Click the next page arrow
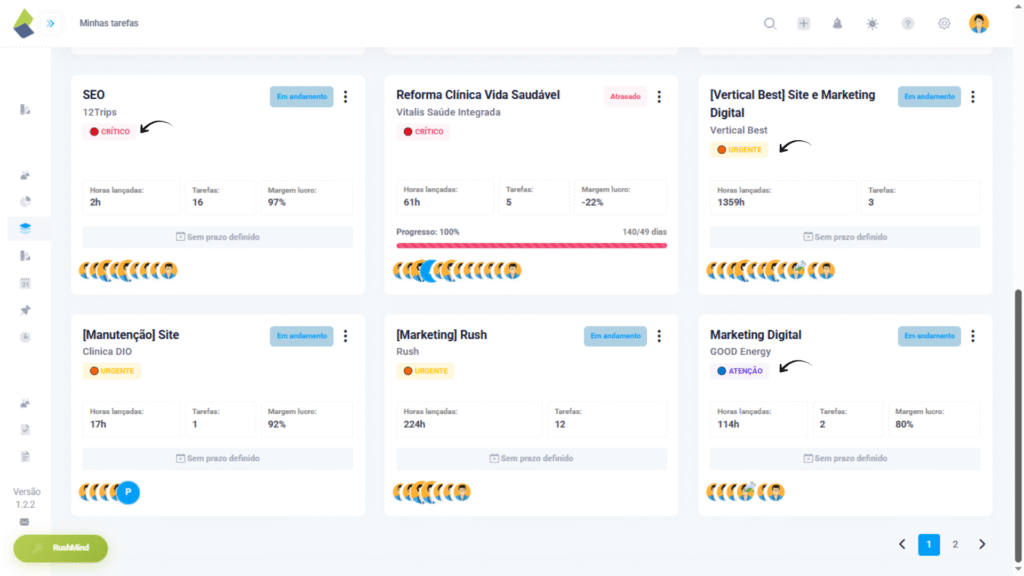[982, 544]
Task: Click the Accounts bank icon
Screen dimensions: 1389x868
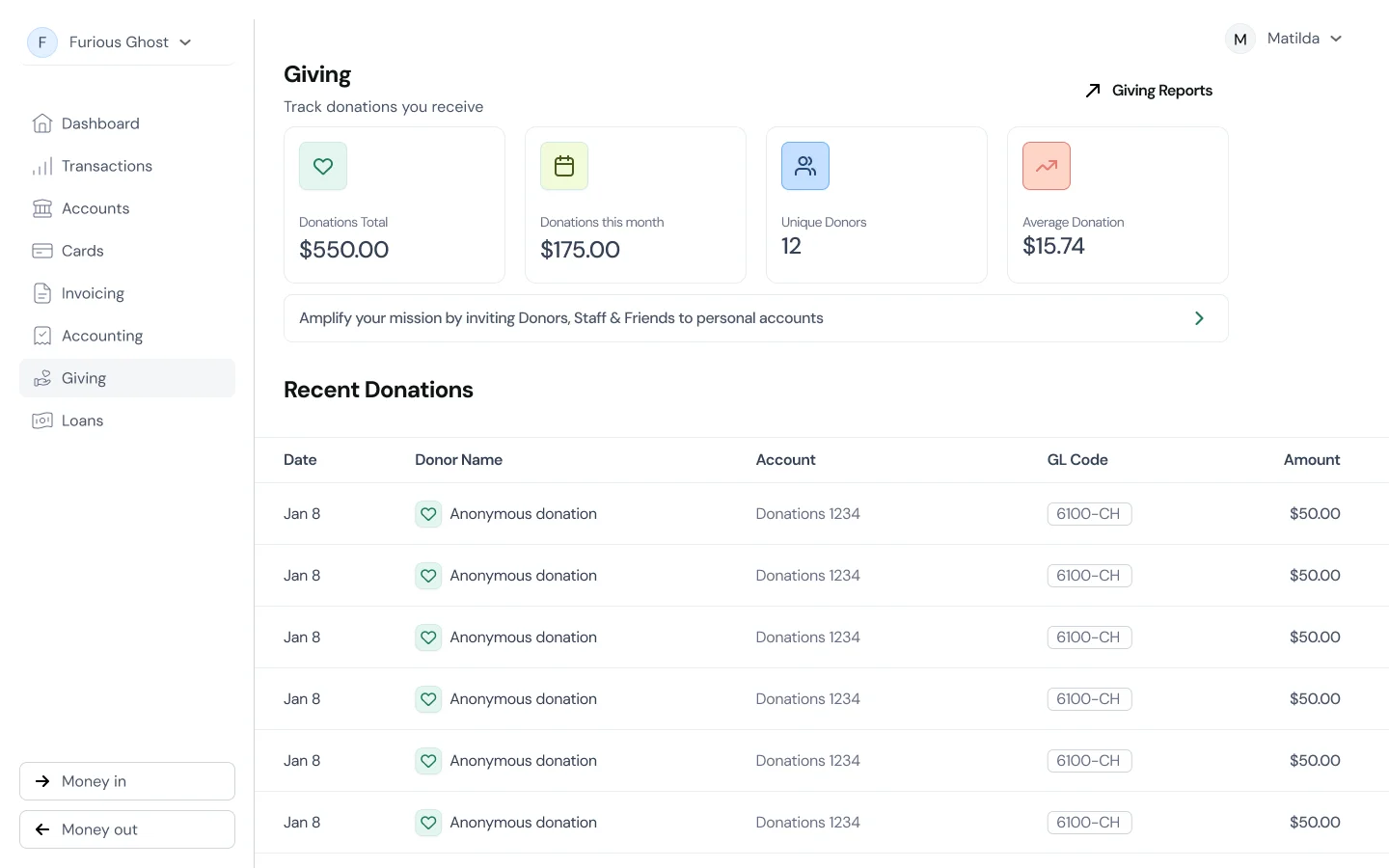Action: point(42,208)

• • • • • • •

**Brief:** Repeat the entries exactly. Any picture is to be left out.

**Response for this exercise:**
Click the next page arrow
[982, 544]
Task: Click the Accounts bank icon
Screen dimensions: 1389x868
Action: point(42,208)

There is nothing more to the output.